Segunda edição do evento organizado pela Aprosoja promove o alinhamento dos métodos utilizados em Mato Grosso.
Novas tecnologias e métodos para análises de solo foram discutidos durante o 2º Workshop Compartilhando Conhecimentos de Pesquisa e Gestão, nesta quarta (30), organizado pela comissão de Pesquisa e Gestão da Produção da Associação dos Produtores de Soja e Milho de Mato Grosso (Aprosoja). “É um momento para debater inovações e melhorias para agricultura de Mato Grosso”, diz Nery Ribas, diretor técnico da associação.
O professor da pós-graduação em Agronomia Tropical da Universidade Federal de Mato Grosso (UFMT), Milton Ferreira de Moraes, apresentou proposta de pesquisa para a obtenção da curva SMP, que serve para determinação da acidez potencial do. “É uma metodologia mais fácil e prática para determinar os níveis alumínio e hidrogênio no solo, que são componentes que influenciam na quantidade de calcário a ser aplicada pelo produtor”, explicou.
A pesquisa, financiada pelo programa Agrocientista, da Aprosoja e do Fundo de Apoio à Cultura da Soja (Facs), coletará 200 amostras de solos representativos do Estado e, a partir de sua análise, fará a calibração do método. “O objetivo é sugerirmos um método oficial para ser usado por todos os laboratórios do Estado”, disse o pesquisador da UFMT.
Marcelo Saldanha, pesquisador da Embrapa Solos, apresentou uma nova tecnologia de análise de solos usando a técnica do raio infravermelho. “Tem se demonstrado uma técnica muito promissora, por ser rápida, barata, confiável e sem uso de reagentes, portanto alinhada com os preceitos da química verde. Com capacidade analítica maior que os baseados métodos tradicionais usados atualmente em laboratórios”, falou.

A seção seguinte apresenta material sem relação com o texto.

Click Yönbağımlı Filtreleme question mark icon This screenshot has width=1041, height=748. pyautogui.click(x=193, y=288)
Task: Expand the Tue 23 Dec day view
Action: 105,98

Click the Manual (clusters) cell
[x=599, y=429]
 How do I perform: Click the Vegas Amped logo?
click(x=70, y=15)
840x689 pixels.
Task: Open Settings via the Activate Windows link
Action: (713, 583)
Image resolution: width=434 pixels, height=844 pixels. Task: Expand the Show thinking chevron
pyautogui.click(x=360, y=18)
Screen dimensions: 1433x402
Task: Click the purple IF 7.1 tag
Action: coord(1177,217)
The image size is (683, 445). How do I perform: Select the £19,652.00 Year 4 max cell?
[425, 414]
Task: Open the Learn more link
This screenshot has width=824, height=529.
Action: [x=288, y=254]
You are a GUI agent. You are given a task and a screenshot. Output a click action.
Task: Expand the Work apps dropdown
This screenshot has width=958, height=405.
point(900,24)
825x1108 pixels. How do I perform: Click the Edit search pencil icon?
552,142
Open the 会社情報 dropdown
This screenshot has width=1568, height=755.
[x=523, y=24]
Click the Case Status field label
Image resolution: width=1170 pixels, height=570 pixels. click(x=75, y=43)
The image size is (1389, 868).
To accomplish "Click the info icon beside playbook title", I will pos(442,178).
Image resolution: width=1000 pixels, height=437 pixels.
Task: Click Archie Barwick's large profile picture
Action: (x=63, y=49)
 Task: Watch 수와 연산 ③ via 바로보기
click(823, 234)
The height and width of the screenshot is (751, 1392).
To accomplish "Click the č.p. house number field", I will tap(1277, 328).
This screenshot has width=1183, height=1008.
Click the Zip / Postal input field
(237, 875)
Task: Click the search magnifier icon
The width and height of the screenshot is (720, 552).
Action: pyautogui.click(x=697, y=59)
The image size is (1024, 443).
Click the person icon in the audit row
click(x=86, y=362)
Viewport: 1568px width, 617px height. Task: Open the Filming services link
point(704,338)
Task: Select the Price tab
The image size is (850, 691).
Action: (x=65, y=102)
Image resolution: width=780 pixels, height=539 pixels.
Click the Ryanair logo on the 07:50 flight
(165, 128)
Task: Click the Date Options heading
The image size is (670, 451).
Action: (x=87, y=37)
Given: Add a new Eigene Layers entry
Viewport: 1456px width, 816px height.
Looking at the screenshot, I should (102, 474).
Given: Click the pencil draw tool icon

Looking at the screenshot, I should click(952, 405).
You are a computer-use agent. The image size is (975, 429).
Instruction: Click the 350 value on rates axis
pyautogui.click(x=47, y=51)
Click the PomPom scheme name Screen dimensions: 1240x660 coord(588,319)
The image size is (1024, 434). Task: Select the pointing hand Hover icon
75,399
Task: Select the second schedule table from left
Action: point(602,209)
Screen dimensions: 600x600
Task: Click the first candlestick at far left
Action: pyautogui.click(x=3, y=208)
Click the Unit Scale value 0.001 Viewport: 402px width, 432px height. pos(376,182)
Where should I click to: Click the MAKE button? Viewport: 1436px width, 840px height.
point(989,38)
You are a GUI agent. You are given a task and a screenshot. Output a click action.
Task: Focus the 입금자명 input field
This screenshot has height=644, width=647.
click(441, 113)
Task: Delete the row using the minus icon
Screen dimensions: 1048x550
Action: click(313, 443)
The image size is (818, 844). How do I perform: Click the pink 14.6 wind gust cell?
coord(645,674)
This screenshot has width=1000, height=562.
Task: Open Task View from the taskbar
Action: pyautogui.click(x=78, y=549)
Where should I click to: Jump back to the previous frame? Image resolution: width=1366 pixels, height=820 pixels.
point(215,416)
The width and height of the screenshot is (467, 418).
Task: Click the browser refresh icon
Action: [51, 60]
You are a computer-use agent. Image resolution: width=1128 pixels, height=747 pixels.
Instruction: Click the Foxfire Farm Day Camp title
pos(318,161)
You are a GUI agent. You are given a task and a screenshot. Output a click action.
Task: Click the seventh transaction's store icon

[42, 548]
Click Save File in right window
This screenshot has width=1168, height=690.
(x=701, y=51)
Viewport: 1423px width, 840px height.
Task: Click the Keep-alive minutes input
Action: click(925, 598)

Esse método, segundo Saldanha, já está em fase final de validação, que demorou um pouco mais que o previsto por causa da grande variabilidade de solos que tem no Brasil. “É a terceira vez que participo de reunião do Comitê Integrado para Avaliação da Qualidade de Análise de Solo no Estado de Mato Grosso (CIAQAS) e foi produtiva, porque é em momentos de crise que podemos crescer. Estamos testemunhando aqui uma quebra de paradigmas”, afirmou.